2007/4/10

Localizing Early Is Good Even for Monolingual Sites

Localizing your application is a good thing even if it's monolingual. By using a localization ("l10n") package, you separate the work of "putting some text up there" from "serious copywriting"--which usually is best left to good writers or done when you are not in the coding mode.

Modern localization packages force developers to wear some straitjacket. Yes, the infamous "_" symbol that litters here and there isn't pretty. Singulars and plurals are grammar headaches. Why the heck the world can't just think like we programmers, to whom everything starts with 0 and "copied 5 file(s)" is both formal and polite?

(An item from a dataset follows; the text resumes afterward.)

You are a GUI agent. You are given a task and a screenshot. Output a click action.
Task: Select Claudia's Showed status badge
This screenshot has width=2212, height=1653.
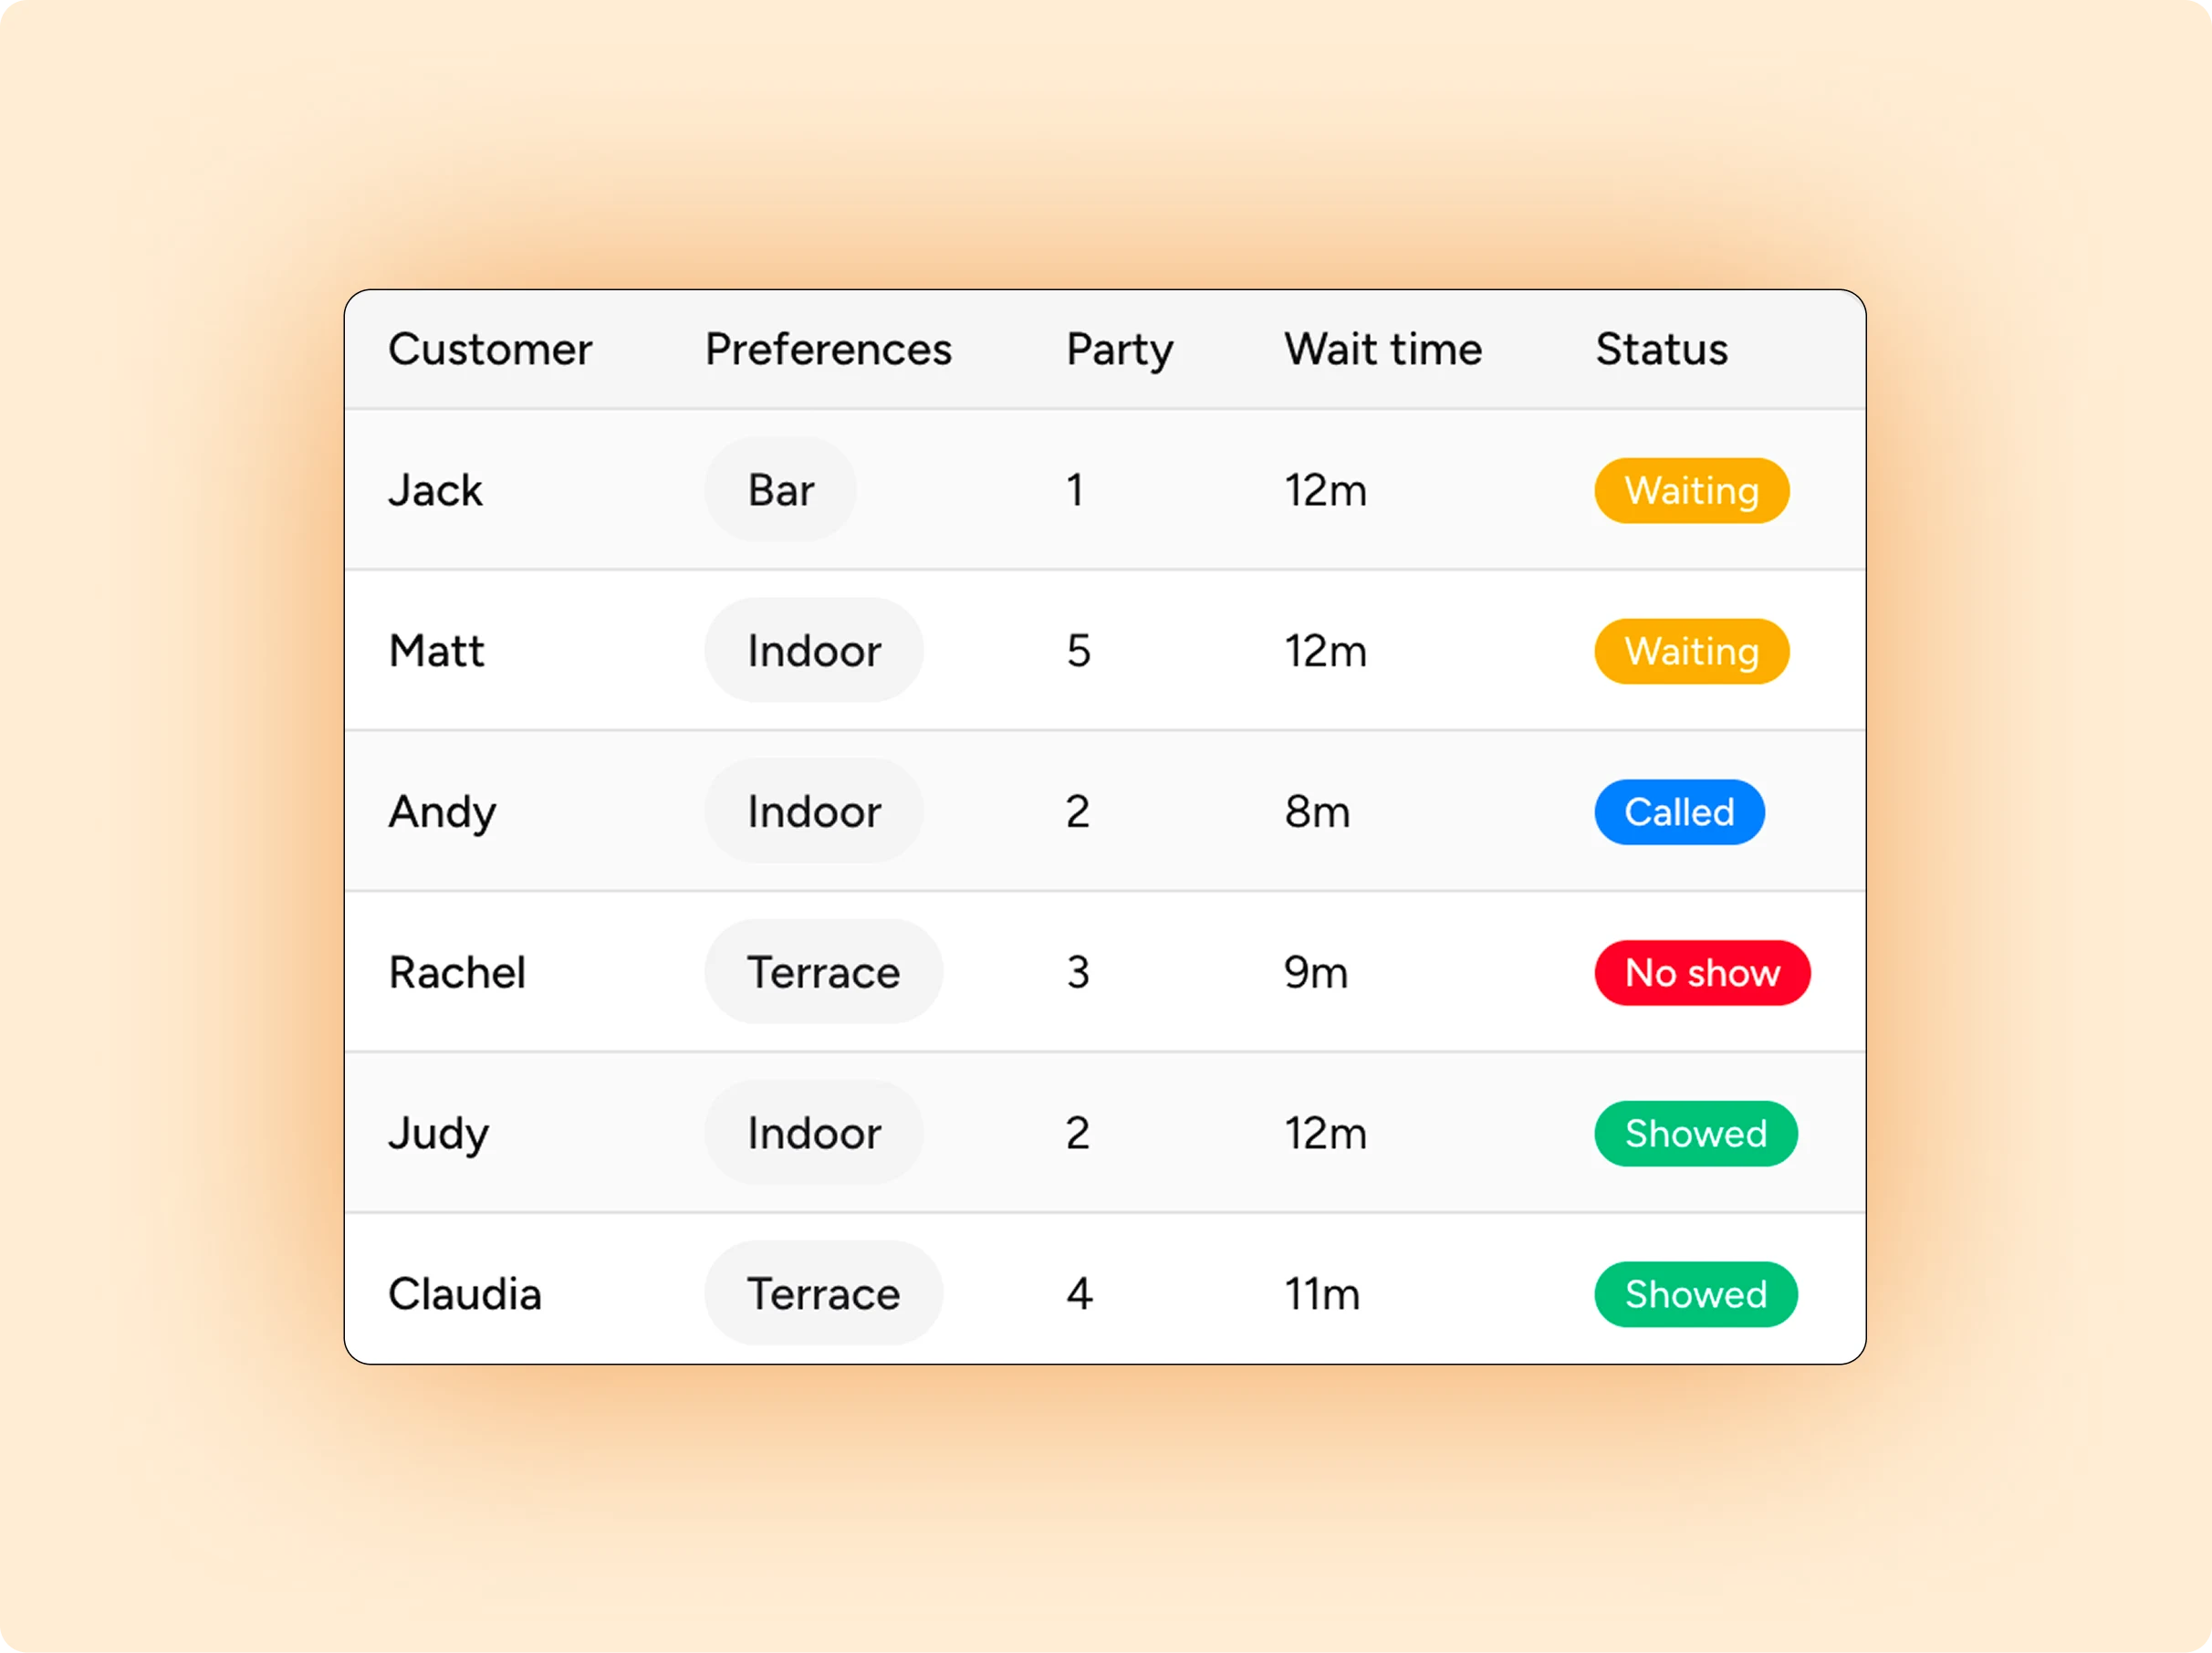pos(1695,1294)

The problem is, as much as we emphasize refactoring, we don't pay equal attention to the quality of writing. Then when someone who really cares shows up and asks you to revise it, believe me, fiddling 50 HTML files scattered in 10 directories is absolutely no fun. If you had used packages such as gettext, the only thing you would need to do is open up the wounded .po file and clean it up, or leave it to others (its format is simple enough for average muggles to understand--far better than those things you do in .jsp/.asp/.php/.rhtml/whatever).

l10n the Pure Ruby Way

gettext is your friend if you're developing a real thing. It's ubiquitous, available to practically every programming language on earth, and most important of all, it is established--which means you don't have to reinvent l10n tools (the obvious thing) and l10n workflows (the less obvious thing), since there are thousands of people who have done that before you do.

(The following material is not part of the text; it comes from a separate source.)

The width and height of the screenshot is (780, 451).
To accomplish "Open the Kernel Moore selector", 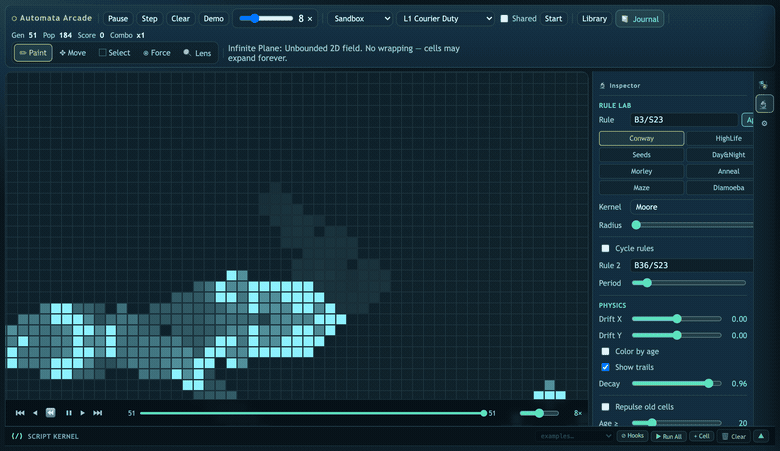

Sometimes, however, I find gettext an overkill for some one-shot projects that simply need some localization help but not all the perks that gettext offers. This is when this localization plug-in comes in handy. It's relatively unknown, but I love it. It's really just a string look-up thingy, and does no form validation messages (one sine qua non for more serious Rails app). On the other hand, installation is only a "script/plugin install" away, and its documentation is easy and short (making gettext for Ruby/Rails work is an ordeal partly because of scant documentation and no-brainer how-to's).

Two things to bear in mind, though. First, this plug-in doesn't scale up well--it does not have a string collector as powerful as gettext's. Second, it allows the use of Ruby lambda for more delicate string handling, which is addictive. The first thing lets you know when you need to use gettext, and the second reminds you that you need to think about the migration path if your project eventually grows. Refraining from the lambda magic will make things a little bit easier.